Abstract
Agile management has emerged as a critical paradigm for sustaining innovation and adaptability in dynamic entrepreneurial environments. This study employs an unsupervised machine learning framework to identify data-driven archetypes of agile management among 5,000 successful startups, utilizing the publicly available Startup Failure Prediction Dataset. Unlike traditional predictive models that classify startups as successful or failed, this research focuses exclusively on successful ventures to explore internal variations in agility and operational strategy. The methodological pipeline comprised four key stages: data preprocessing using Min–Max scaling, dimensionality reduction through Principal Component Analysis (PCA), clustering via the K-Means algorithm, and post-hoc interpretation of cluster profiles. Optimal clustering was achieved with k = 4, validated using the Silhouette Coefficient. The resulting clusters—Innovative-Stable Performers, Lean-Traditional Operators, Agile-High-Innovation Leaders, and Resource-Intensive Scalers—exhibited distinct financial, structural, and innovation-related characteristics.
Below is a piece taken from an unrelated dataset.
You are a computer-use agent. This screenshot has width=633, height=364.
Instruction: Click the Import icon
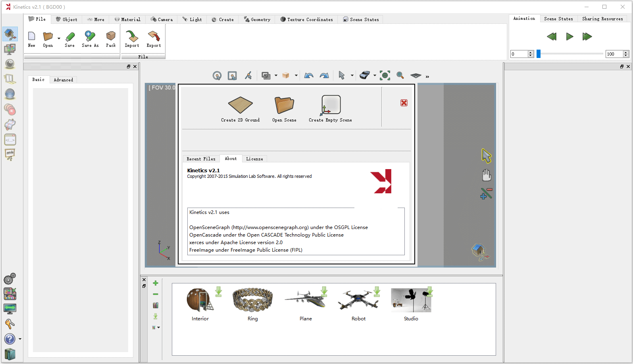coord(132,37)
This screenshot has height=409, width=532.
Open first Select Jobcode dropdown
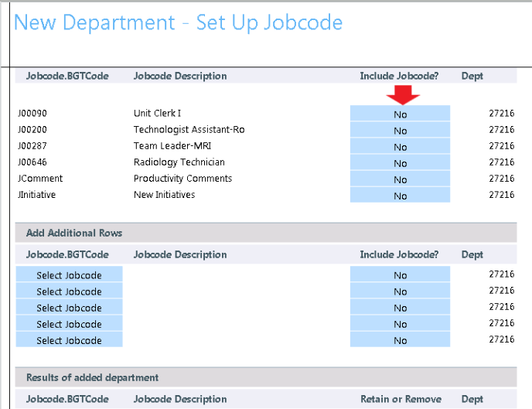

Cluster 2 (Agile-High-Innovation Leaders) demonstrated the strongest innovation capability and customer retention, while Cluster 3 (Resource-Intensive Scalers) emphasized growth through capital intensity and larger teams. Findings reveal that agile management practices among startups are not homogeneous but multidimensional, reflecting diverse strategic equilibria between innovation, resource efficiency, and experiential learning. The study provides empirical evidence that agility manifests through multiple viable pathways—ranging from lean innovation to scale-oriented execution—each corresponding to different configurations of financial and human capital. The research contributes to both management theory and data science by demonstrating how unsupervised learning can empirically derive typologies of agile behavior, thereby bridging the gap between computational modeling and organizational studies.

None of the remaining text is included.